This study shows that firms with hedging programs in place pay lower interest rates on their loans. Firms with average hedging activity get a discount of around 50 basis points on their loan spread. Considering that the average loan spread is 164 basis points, this is reduction of around 30 percent. Furthermore I find evidence, albeit suggestive, that hedgers have lower probabilities on capital expenditure restrictions in their loan agreements. A third result is that hedging increases actual investment spending, if cash flow volatility is high.
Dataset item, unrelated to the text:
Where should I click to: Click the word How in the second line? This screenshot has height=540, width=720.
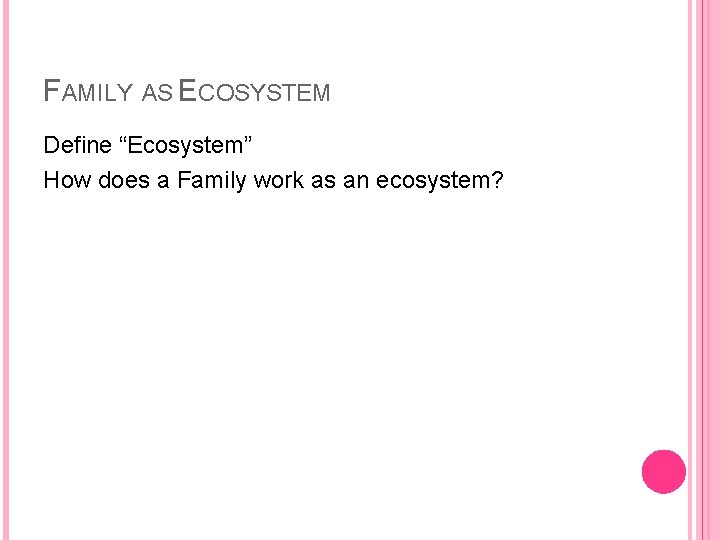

My thesis confirms prior literature on the value adding capabilities of hedging programs. Campello et al. (2011) were the first to investigate specific channels through which hedging can affect firm value. But beyond currency and interest rate risk, often depicted as secondary risk (see Guay & Kothari (2003)), there is no evidence on the implications of commodity price risk. To my knowledge I am the first one to provide evidence on how hedging affects corporate outcomes. By thoroughly investigating credit agreements I unveil a creditors’ perspective on hedging, rather than the shareholders’ perspective that is upheld in prior literature. My thesis thus contributes to studies on loan contracts in the oil and gas industry by showing that hedging is an important driver of favourable contracting terms for loans.

The remainder of the thesis is laid out as follows: Section 2 reviews current literature. Section 3 defines the methodology used for the analyses, followed by a detailed description of the sample and the collection process in Section 4. Section 5 covers my results, which are tested for robustness in Section 6. Finally, Section 7 concludes.

2 Literature review

2.1 Hedging rationale

Corporate risk management is an important and widely used element in a firm´s overall business strategy. According to Stulz (1996) multiple theories of corporate risk management lead to the statement that “the primary goal of risk management is to eliminate the probability of costly lower-tail outcomes – those that would cause financial distress or make a company unable to carry out its investment strategy”. Using derivatives is one way of dealing with risk, with different instruments to cover numerous types of risk.

In the classic world of Modigliani and Miller with perfect capital markets, managing risk should be irrelevant. Anything the firm can accomplish through risk management can be easily mimicked by value-maximizing shareholders, since they have equal access to the same perfect capital market. However, in the real world firms face multiple frictions such as information asymmetry, bankruptcy cost, taxes and costly external financing. These frictions make a firm´s earnings more volatile, which is why firm´s often choose to deploy hedging strategies to reduce the volatility of their income (Jin & Jorion 2006).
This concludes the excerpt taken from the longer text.